- _AIM_
Render the portion of the material that opens with the line containing "FAQs (32, 840)" and closes with the line containing "Wholesale (43, 977)" as a numbered list. Include both of those lines, and leave out any blank lines.

- _Dataset records_
************
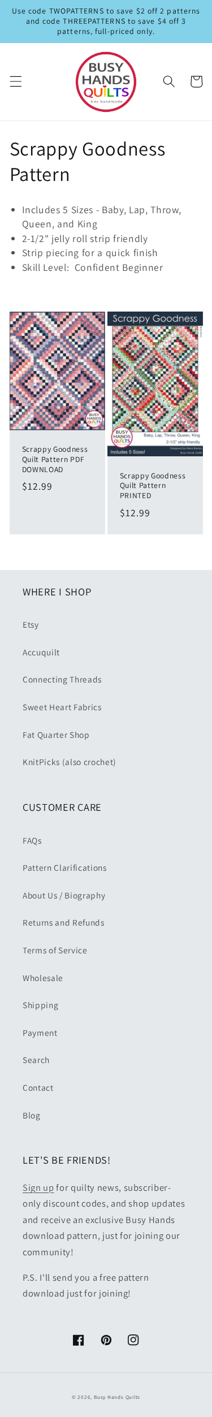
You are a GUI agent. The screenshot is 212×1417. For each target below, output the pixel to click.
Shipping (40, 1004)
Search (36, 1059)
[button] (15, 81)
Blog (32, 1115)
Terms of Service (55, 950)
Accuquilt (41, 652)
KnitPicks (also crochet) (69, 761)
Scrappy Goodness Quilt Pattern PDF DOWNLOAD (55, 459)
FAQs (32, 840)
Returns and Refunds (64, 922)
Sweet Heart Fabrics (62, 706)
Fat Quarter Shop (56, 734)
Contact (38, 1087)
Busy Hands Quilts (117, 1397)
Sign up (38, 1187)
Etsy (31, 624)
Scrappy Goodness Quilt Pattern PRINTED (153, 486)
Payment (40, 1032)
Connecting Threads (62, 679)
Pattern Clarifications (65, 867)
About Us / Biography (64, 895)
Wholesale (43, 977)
************
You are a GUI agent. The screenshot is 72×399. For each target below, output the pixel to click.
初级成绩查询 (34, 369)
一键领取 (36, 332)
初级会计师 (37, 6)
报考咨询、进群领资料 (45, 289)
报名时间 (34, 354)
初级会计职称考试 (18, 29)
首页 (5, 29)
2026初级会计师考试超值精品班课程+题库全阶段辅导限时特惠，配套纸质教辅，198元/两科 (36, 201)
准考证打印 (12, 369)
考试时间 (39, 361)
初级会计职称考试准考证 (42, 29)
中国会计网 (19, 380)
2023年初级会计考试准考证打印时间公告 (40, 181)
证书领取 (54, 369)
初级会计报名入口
************
- _TASK SOLUTION_
1. FAQs (32, 840)
2. Returns and Refunds (64, 922)
3. Sweet Heart Fabrics (62, 706)
4. Fat Quarter Shop (56, 734)
5. Contact (38, 1087)
6. Busy Hands Quilts (117, 1397)
7. Sign up (38, 1187)
8. Etsy (31, 624)
9. Scrappy Goodness Quilt Pattern PRINTED (153, 486)
10. Payment (40, 1032)
11. Connecting Threads (62, 679)
12. Pattern Clarifications (65, 867)
13. About Us / Biography (64, 895)
14. Wholesale (43, 977)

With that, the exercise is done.